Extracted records
····················
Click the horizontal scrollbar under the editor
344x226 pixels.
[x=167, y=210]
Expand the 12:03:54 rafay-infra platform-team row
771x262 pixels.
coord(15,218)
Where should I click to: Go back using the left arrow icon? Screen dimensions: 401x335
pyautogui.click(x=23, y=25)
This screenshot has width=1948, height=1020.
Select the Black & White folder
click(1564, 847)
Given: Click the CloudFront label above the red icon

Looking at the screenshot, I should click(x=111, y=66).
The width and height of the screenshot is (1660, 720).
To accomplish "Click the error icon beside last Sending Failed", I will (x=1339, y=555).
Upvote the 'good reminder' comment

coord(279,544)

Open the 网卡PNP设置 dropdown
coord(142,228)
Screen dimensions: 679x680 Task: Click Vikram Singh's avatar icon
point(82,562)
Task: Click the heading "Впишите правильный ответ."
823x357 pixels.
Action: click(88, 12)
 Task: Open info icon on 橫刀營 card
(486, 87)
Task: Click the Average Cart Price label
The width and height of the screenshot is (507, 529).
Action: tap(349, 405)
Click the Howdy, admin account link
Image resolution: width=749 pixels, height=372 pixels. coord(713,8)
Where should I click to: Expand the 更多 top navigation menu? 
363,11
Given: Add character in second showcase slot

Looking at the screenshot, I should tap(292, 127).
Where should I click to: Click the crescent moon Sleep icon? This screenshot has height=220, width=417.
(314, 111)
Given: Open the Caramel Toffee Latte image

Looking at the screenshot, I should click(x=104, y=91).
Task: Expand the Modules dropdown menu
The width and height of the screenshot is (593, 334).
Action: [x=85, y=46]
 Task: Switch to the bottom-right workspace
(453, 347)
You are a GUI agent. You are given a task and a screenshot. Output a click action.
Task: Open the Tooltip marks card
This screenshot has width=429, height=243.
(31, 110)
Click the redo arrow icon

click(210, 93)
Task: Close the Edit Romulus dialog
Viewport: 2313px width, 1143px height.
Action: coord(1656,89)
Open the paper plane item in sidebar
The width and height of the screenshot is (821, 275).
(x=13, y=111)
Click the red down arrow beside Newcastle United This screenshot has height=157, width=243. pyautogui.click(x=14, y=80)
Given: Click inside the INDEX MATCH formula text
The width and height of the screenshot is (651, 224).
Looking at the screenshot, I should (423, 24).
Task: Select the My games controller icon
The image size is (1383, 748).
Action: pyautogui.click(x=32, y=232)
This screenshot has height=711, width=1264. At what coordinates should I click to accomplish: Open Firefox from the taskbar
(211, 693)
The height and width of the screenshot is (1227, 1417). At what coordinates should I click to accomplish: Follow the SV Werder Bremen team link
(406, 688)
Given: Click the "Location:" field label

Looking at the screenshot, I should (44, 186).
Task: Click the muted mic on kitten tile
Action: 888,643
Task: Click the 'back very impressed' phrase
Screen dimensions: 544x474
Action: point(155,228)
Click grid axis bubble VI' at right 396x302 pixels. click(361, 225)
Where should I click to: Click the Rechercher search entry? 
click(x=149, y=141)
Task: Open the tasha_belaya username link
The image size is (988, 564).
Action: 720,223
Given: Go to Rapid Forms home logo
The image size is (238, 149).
····················
Directions for this task -> Please rewrite the material with "Where should I click to" replaced by "Which spot should I click to" everywhere it occurs, keeping every other part the same.

Exercise solution ->
Click the horizontal scrollbar under the editor
344x226 pixels.
[x=167, y=210]
Expand the 12:03:54 rafay-infra platform-team row
771x262 pixels.
coord(15,218)
Which spot should I click to: Go back using the left arrow icon? Screen dimensions: 401x335
pyautogui.click(x=23, y=25)
This screenshot has width=1948, height=1020.
Select the Black & White folder
click(1564, 847)
Given: Click the CloudFront label above the red icon

Looking at the screenshot, I should click(x=111, y=66).
The width and height of the screenshot is (1660, 720).
To accomplish "Click the error icon beside last Sending Failed", I will (x=1339, y=555).
Upvote the 'good reminder' comment

coord(279,544)

Open the 网卡PNP设置 dropdown
coord(142,228)
Screen dimensions: 679x680 Task: Click Vikram Singh's avatar icon
point(82,562)
Task: Click the heading "Впишите правильный ответ."
823x357 pixels.
Action: click(88, 12)
 Task: Open info icon on 橫刀營 card
(486, 87)
Task: Click the Average Cart Price label
The width and height of the screenshot is (507, 529).
Action: tap(349, 405)
Click the Howdy, admin account link
Image resolution: width=749 pixels, height=372 pixels. coord(713,8)
Which spot should I click to: Expand the 更多 top navigation menu? 
363,11
Given: Add character in second showcase slot

Looking at the screenshot, I should tap(292, 127).
Which spot should I click to: Click the crescent moon Sleep icon? This screenshot has height=220, width=417.
(314, 111)
Given: Open the Caramel Toffee Latte image

Looking at the screenshot, I should click(x=104, y=91).
Task: Expand the Modules dropdown menu
The width and height of the screenshot is (593, 334).
Action: [x=85, y=46]
 Task: Switch to the bottom-right workspace
(453, 347)
You are a GUI agent. You are given a task and a screenshot. Output a click action.
Task: Open the Tooltip marks card
This screenshot has width=429, height=243.
(31, 110)
Click the redo arrow icon

click(210, 93)
Task: Close the Edit Romulus dialog
Viewport: 2313px width, 1143px height.
Action: coord(1656,89)
Open the paper plane item in sidebar
The width and height of the screenshot is (821, 275).
(x=13, y=111)
Click the red down arrow beside Newcastle United This screenshot has height=157, width=243. pyautogui.click(x=14, y=80)
Given: Click inside the INDEX MATCH formula text
The width and height of the screenshot is (651, 224).
Looking at the screenshot, I should (423, 24).
Task: Select the My games controller icon
The image size is (1383, 748).
Action: pyautogui.click(x=32, y=232)
This screenshot has height=711, width=1264. At what coordinates should I click to accomplish: Open Firefox from the taskbar
(211, 693)
The height and width of the screenshot is (1227, 1417). At what coordinates should I click to accomplish: Follow the SV Werder Bremen team link
(406, 688)
Given: Click the "Location:" field label

Looking at the screenshot, I should (44, 186).
Task: Click the muted mic on kitten tile
Action: 888,643
Task: Click the 'back very impressed' phrase
Screen dimensions: 544x474
Action: point(155,228)
Click grid axis bubble VI' at right 396x302 pixels. click(361, 225)
Which spot should I click to: Click the Rechercher search entry? 
click(x=149, y=141)
Task: Open the tasha_belaya username link
The image size is (988, 564).
Action: 720,223
Given: Go to Rapid Forms home logo
The image size is (238, 149).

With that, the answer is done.